Both grinned and Harry said, "Yep, that's a direct quote. And so is this." He leaned down to kiss her, neither noticing their parents and friends trickling into the room.

"Ew, not again." Ron and Hermione had just finished breakfast, and Ron wanted to watch some House reruns. "We don't have House in England!" he had said excitedly the day before to Harry, after watching about 80 reruns of it.

"Oh, shut up, Ron. You're just sad you can't watch House."

"Why yes, I am. I wonder why…Could it be because YOU TWO ARE GROSSING ME OUT AND BLOCKING THE TV AT THE SAME TIME?!?!?!!"

"Oh, shut up Ron," injected Hermione, taking a seat on the couch next to Ginny. "I think it's very nice that Harry and Ginny still love each other."

"Well, could they go 'love each other' some where else?"

"Ooh, is he suggesting what I think he is?" Harry raised an eyebrow at Ginny.

"I do believe he is, Mr.
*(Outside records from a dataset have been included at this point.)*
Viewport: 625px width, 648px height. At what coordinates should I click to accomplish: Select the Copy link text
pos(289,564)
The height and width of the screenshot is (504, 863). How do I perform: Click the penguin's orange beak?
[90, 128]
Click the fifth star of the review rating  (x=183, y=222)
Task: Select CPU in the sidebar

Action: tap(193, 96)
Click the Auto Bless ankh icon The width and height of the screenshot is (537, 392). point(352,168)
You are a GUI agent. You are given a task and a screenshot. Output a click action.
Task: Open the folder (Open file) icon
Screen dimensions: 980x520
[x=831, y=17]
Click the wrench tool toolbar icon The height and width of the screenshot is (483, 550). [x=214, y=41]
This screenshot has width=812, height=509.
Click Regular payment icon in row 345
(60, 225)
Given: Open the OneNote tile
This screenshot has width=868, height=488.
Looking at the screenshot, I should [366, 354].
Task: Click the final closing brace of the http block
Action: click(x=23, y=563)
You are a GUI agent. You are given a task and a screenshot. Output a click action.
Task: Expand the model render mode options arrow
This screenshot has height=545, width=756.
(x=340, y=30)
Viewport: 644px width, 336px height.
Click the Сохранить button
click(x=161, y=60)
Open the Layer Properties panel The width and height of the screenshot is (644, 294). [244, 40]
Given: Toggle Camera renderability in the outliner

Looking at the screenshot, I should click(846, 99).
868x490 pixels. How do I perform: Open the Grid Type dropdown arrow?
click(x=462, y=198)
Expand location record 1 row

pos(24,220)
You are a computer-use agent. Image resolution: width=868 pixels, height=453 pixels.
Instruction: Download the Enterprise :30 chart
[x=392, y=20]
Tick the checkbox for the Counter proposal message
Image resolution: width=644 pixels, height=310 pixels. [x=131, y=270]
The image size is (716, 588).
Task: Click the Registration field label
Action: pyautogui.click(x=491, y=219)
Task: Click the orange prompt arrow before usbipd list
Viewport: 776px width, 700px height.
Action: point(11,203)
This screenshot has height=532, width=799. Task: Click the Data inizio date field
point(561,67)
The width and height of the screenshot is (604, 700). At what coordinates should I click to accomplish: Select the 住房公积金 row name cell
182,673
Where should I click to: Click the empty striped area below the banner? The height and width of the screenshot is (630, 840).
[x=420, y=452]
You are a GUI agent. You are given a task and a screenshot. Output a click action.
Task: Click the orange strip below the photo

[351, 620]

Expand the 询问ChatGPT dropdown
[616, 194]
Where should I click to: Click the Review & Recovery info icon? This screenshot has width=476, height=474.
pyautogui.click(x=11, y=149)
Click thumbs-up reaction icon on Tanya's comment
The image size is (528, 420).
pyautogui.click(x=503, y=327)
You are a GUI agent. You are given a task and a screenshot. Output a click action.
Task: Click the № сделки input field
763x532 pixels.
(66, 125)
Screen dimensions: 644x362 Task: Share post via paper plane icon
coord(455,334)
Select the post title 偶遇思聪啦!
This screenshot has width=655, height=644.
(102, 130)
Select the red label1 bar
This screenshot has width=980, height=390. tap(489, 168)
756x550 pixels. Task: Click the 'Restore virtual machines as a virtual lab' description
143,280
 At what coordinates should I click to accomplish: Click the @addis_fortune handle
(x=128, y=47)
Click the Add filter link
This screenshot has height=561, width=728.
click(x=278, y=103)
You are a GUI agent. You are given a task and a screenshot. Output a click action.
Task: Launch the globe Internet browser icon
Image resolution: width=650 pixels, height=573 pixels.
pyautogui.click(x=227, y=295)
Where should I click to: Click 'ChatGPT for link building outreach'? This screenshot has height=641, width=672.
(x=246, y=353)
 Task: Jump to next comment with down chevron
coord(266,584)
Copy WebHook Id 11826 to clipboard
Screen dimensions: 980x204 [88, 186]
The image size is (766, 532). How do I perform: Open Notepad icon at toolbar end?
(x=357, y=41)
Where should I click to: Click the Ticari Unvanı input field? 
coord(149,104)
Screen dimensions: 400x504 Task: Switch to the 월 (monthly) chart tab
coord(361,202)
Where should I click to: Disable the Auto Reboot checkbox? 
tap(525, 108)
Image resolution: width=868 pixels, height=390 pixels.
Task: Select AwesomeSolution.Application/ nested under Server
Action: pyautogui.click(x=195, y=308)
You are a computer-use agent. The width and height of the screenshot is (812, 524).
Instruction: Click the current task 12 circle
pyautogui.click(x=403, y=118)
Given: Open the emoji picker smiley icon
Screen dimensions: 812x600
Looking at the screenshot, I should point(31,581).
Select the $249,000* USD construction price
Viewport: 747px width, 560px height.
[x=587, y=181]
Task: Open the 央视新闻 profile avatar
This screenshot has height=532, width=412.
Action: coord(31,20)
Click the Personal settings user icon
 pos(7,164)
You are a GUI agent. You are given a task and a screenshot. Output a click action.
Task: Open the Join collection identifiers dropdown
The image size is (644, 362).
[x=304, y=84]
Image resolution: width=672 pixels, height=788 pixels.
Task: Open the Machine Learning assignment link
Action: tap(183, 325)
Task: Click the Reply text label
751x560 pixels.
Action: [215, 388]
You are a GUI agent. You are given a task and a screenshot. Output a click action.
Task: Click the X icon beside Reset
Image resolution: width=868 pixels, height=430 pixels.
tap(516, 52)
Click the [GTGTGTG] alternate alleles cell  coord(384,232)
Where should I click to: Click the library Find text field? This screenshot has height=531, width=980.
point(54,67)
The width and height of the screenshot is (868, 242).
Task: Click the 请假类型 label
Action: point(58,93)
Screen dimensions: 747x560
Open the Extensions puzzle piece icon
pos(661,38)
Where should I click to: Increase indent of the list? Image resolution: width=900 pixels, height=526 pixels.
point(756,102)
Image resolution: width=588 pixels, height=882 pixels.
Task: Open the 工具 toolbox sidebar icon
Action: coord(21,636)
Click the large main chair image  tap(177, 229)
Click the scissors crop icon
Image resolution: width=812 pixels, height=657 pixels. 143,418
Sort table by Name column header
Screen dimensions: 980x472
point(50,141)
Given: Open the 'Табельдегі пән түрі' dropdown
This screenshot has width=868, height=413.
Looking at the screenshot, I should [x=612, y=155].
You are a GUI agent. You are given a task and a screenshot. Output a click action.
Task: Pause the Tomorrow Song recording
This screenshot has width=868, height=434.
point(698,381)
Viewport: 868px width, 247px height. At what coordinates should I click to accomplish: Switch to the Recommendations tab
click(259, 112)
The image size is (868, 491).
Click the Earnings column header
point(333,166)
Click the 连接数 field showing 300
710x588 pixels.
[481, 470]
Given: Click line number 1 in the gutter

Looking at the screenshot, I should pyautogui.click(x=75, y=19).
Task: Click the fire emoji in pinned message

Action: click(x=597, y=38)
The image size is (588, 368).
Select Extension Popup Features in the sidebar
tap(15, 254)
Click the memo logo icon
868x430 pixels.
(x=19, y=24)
Potter." Ginny raised one as well, and both smiled and ran upstairs.

Ron couldn't care less. House was making fun of some students because they didn't figure out how to cure a lady whose neck had internal bleeding.

"Idiots," muttered Ron, "It's obviously Lupus…"

(A/N: Ok, so there's the first chapter. Not very long, I know. Sorry about switching POVs in there. I tried to put in historical figures, but that horrendiful run-on sentence in the beginning made me forget. Anyway, it will be very fluffy and full of jokes about prime-time TV. Hope you likie, 'cause I need to do some home work now. BYE!!!!!)